> [RECORDS TO PROCESS]
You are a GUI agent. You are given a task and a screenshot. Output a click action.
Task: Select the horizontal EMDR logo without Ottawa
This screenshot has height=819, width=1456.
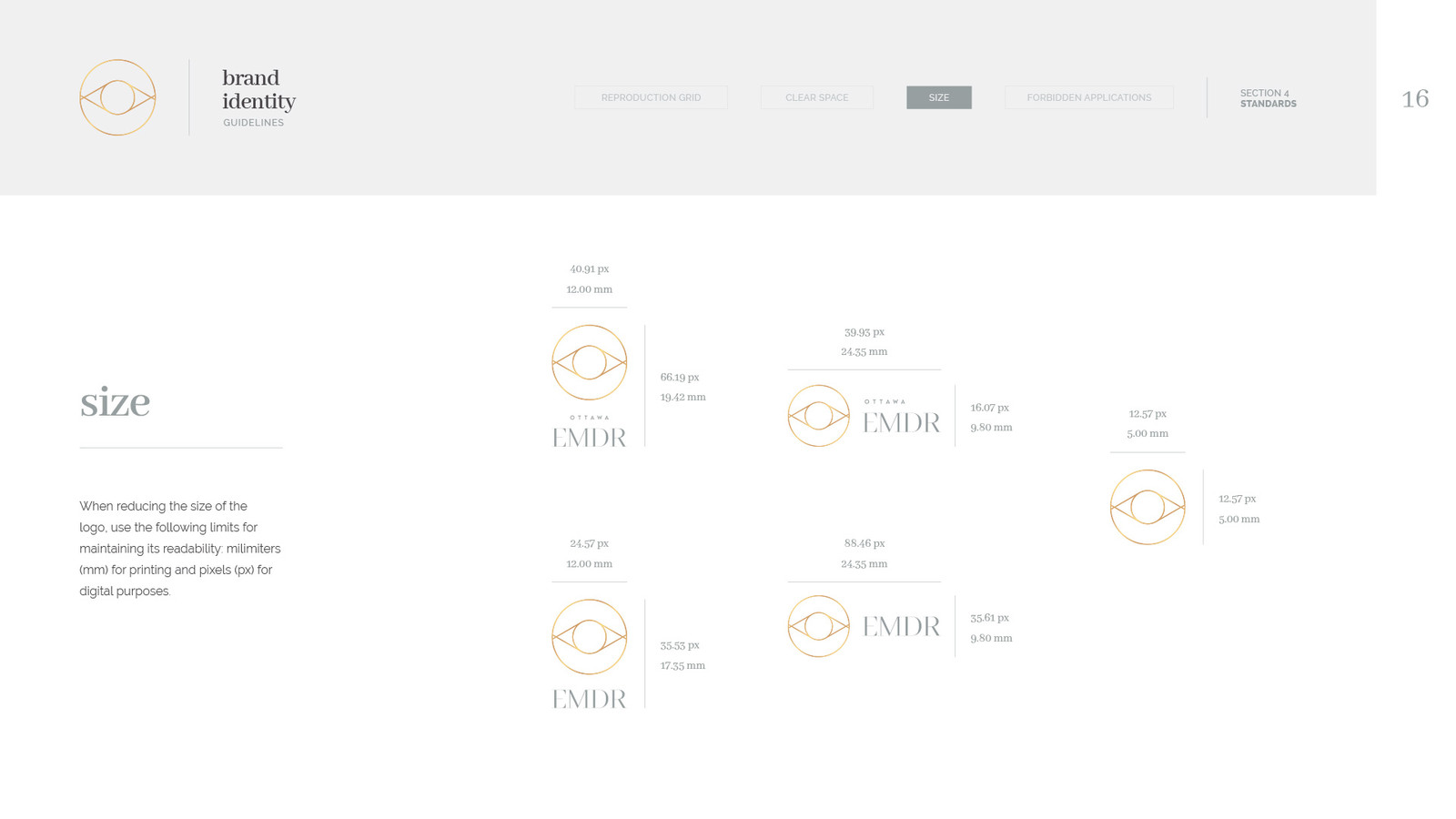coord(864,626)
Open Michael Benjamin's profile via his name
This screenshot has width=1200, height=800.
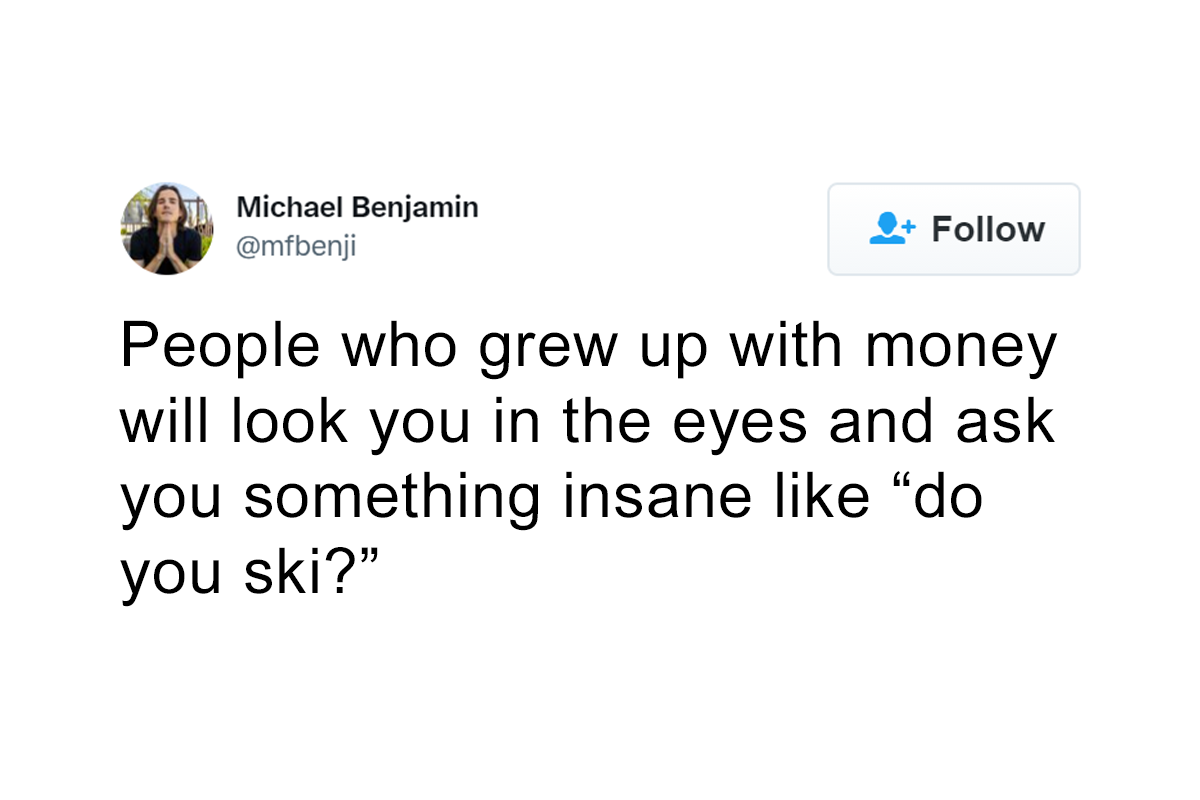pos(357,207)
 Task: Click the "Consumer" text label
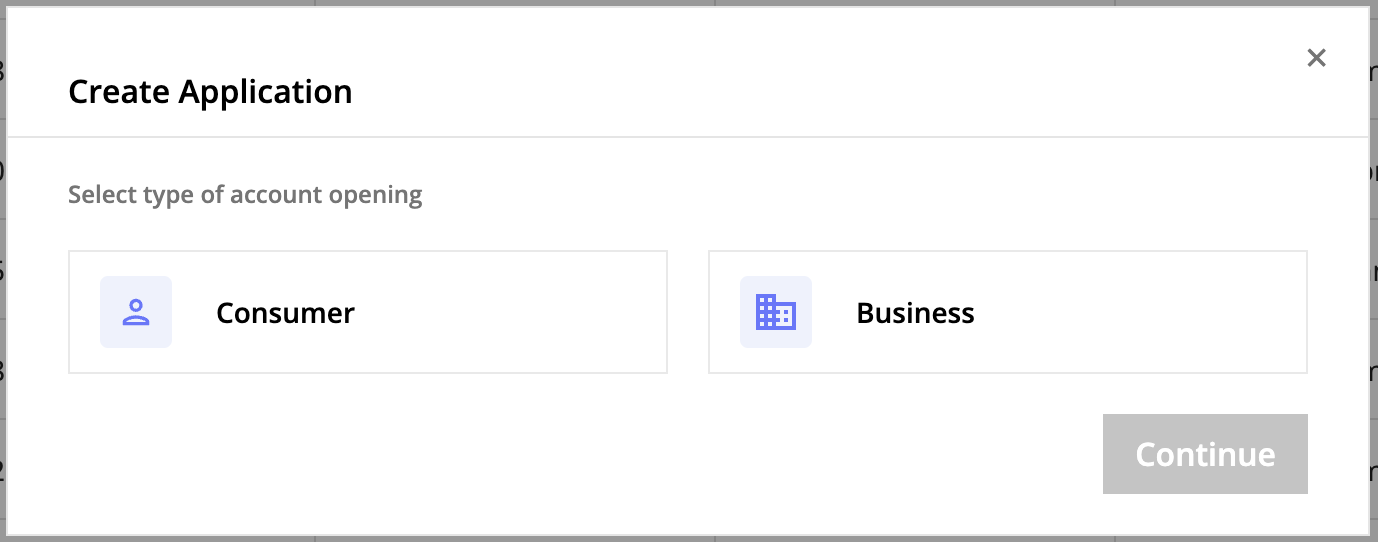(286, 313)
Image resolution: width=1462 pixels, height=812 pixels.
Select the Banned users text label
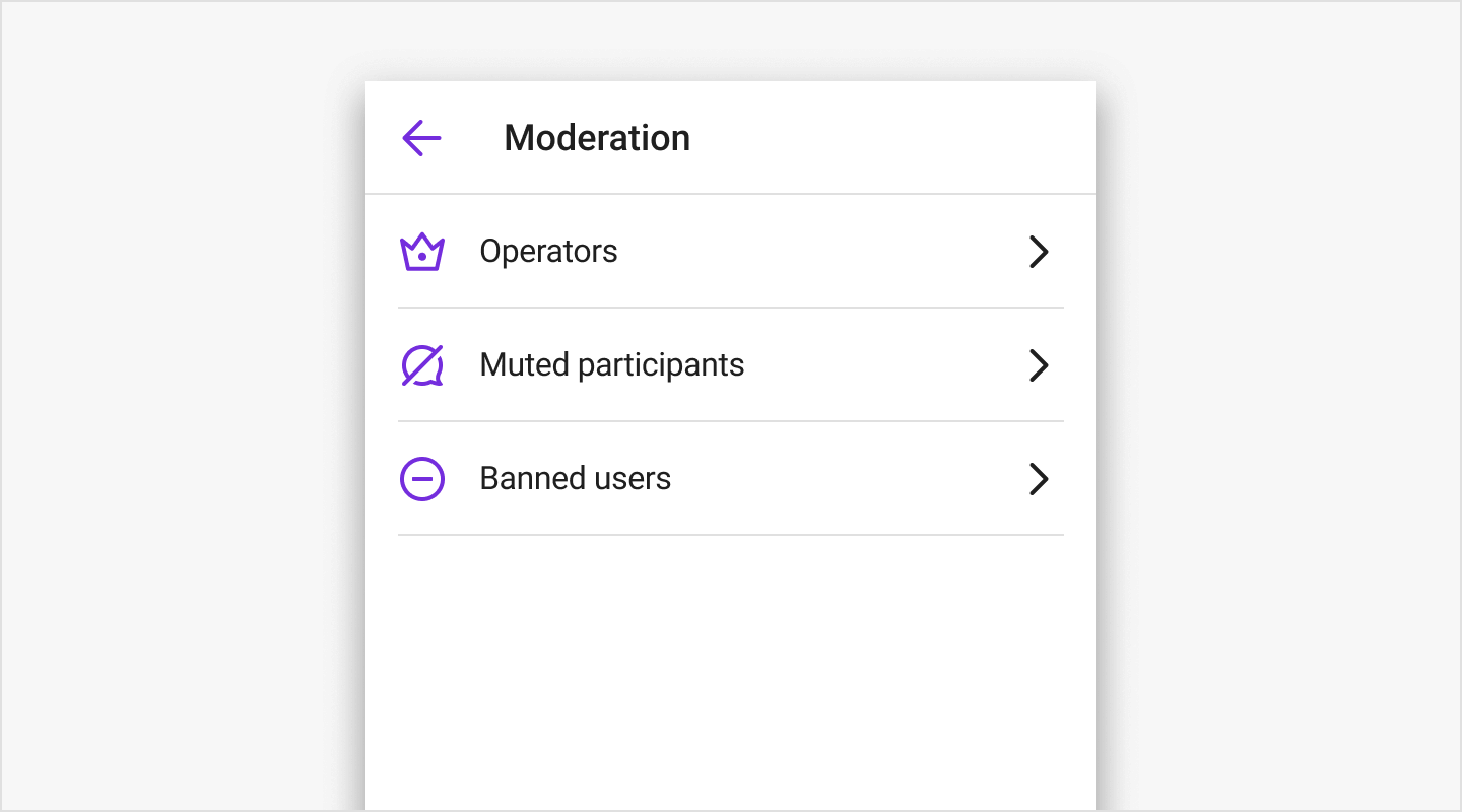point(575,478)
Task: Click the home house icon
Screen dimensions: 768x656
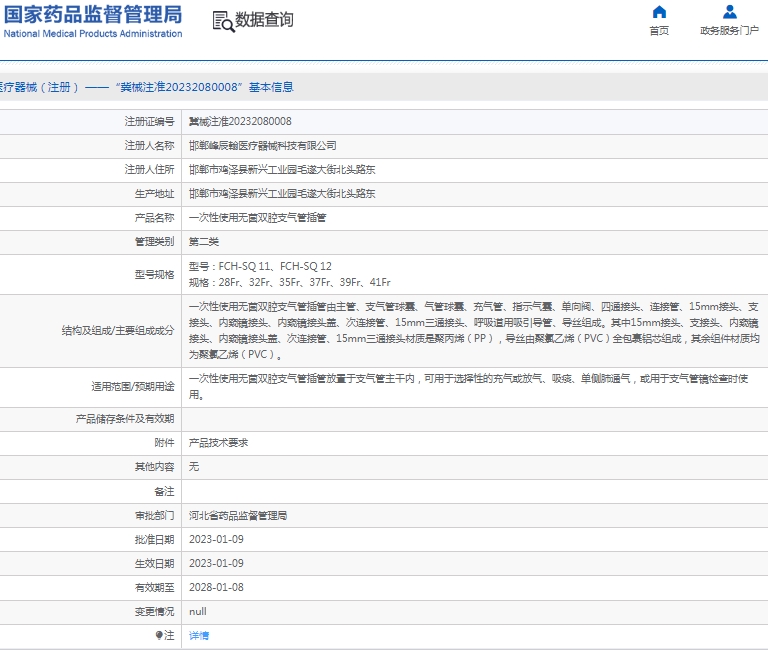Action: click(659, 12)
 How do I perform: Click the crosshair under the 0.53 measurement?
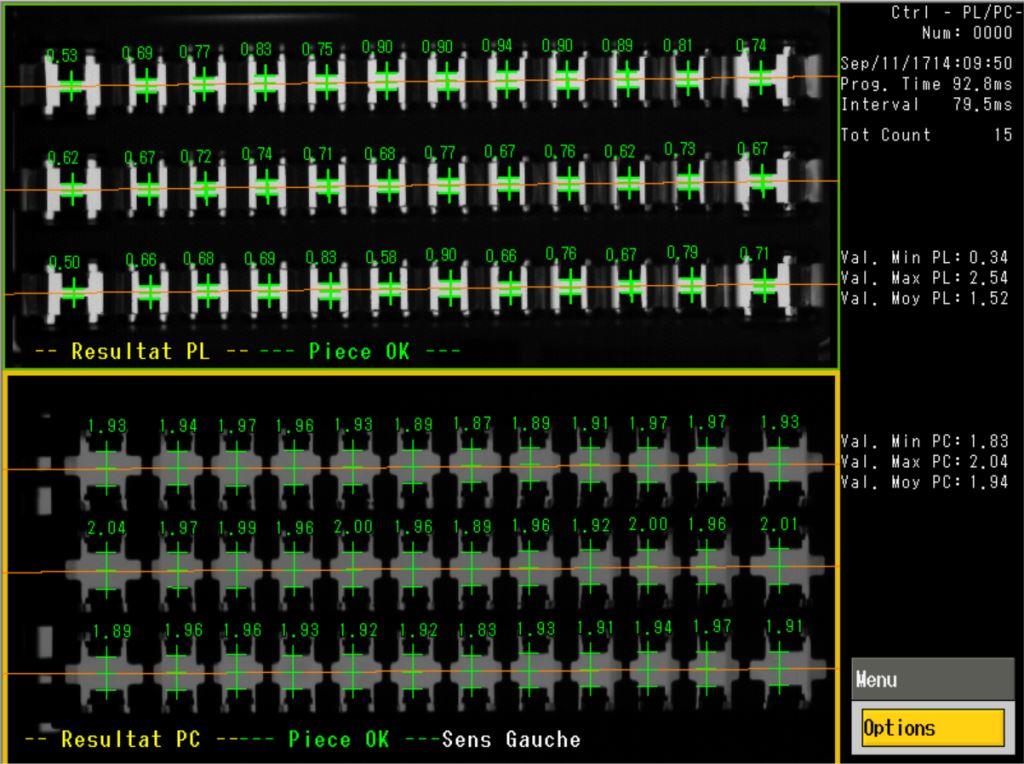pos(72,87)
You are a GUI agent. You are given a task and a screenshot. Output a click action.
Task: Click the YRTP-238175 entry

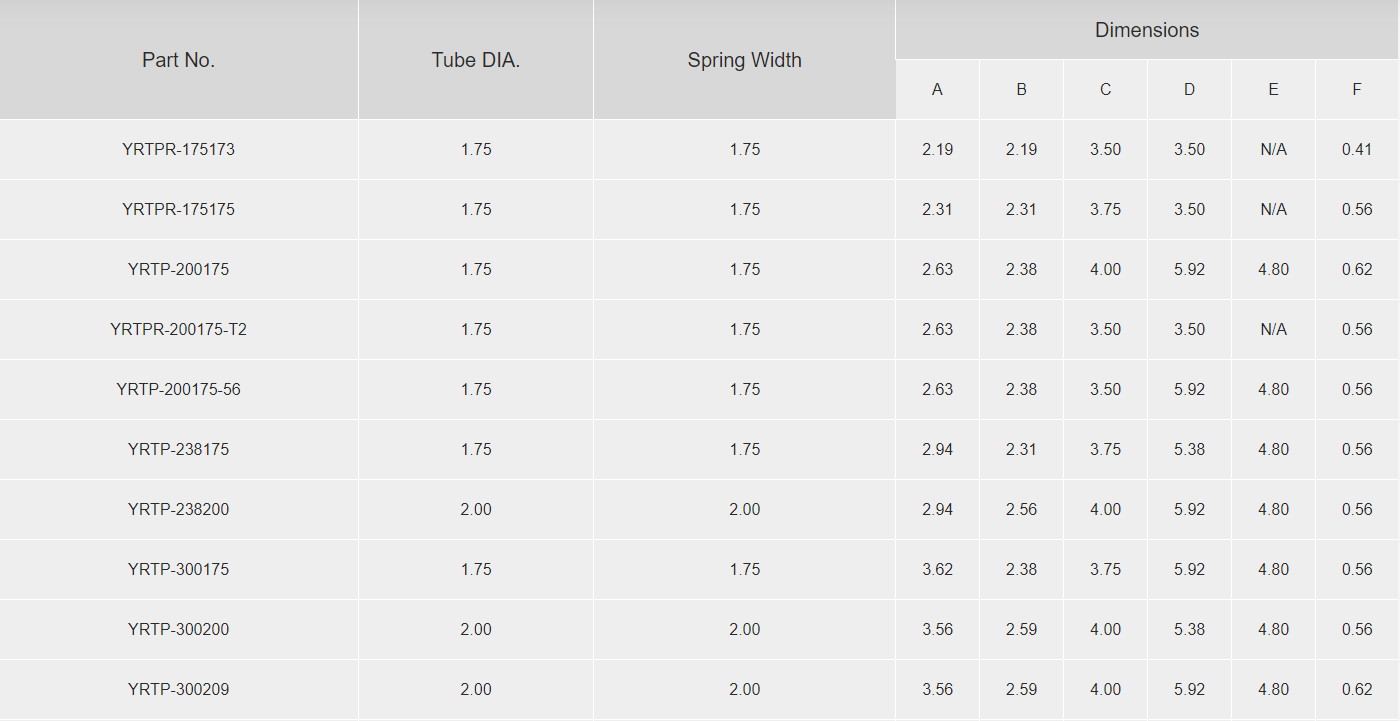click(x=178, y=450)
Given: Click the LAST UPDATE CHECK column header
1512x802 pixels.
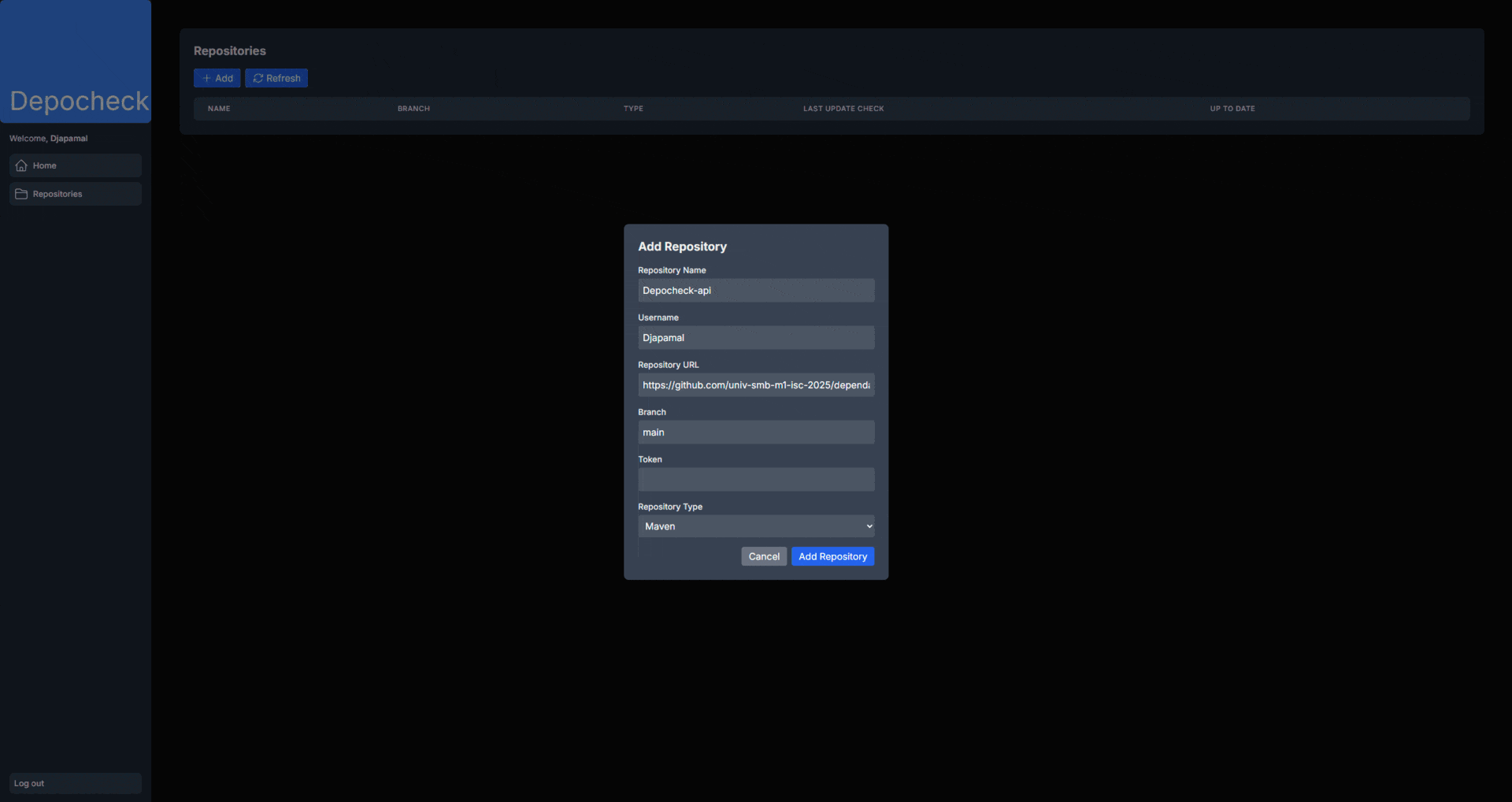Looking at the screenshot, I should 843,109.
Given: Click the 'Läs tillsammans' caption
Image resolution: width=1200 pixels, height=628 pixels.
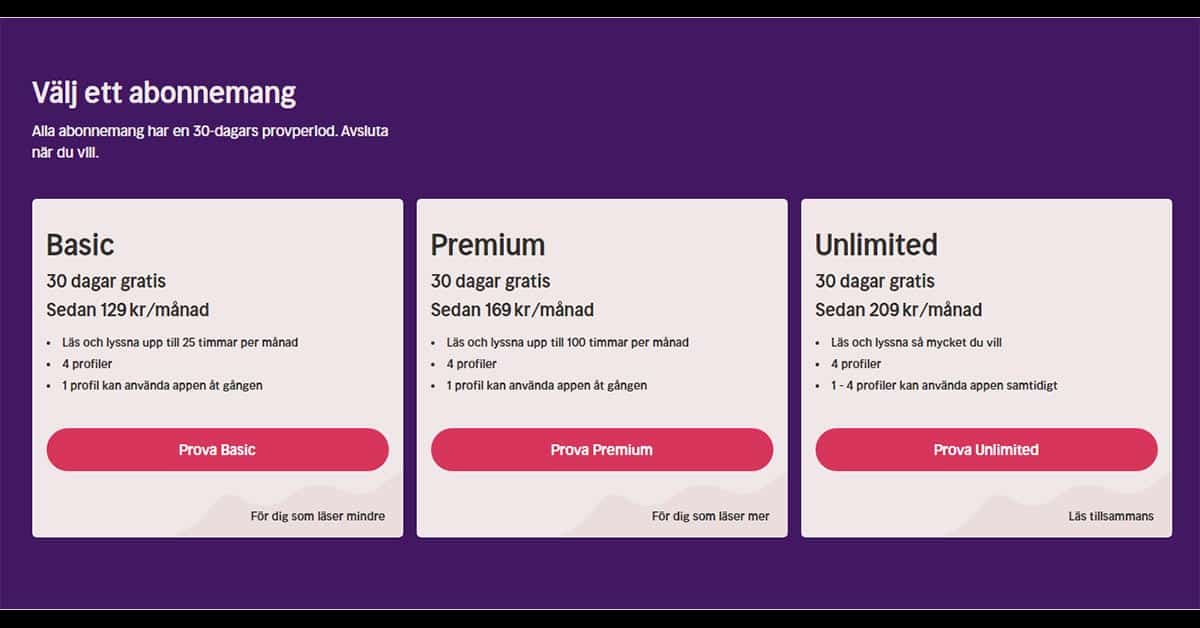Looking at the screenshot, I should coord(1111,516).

> [TASK DESCRIPTION] Word for word, copy all the entries above, but with no pictures.

> [RESULT]
You are a GUI agent. You are given a task and a screenshot. Output a click action.
Task: Select the horizontal EMDR logo without Ottawa
This screenshot has height=819, width=1456.
coord(864,626)
Open Michael Benjamin's profile via his name
This screenshot has width=1200, height=800.
pos(357,207)
 Task: Click the "Consumer" text label
(286, 313)
Image resolution: width=1462 pixels, height=812 pixels.
Select the Banned users text label
point(575,478)
Task: Click the home house icon
Screen dimensions: 768x656
Action: click(659, 12)
 How do I perform: Click the crosshair under the 0.53 measurement?
pos(72,87)
You are a GUI agent. You are given a task and a screenshot. Output a click action.
Task: Click the YRTP-238175 entry

click(x=178, y=450)
Given: Click the LAST UPDATE CHECK column header
1512x802 pixels.
Looking at the screenshot, I should 843,109.
Given: Click the 'Läs tillsammans' caption
Image resolution: width=1200 pixels, height=628 pixels.
Looking at the screenshot, I should coord(1111,516).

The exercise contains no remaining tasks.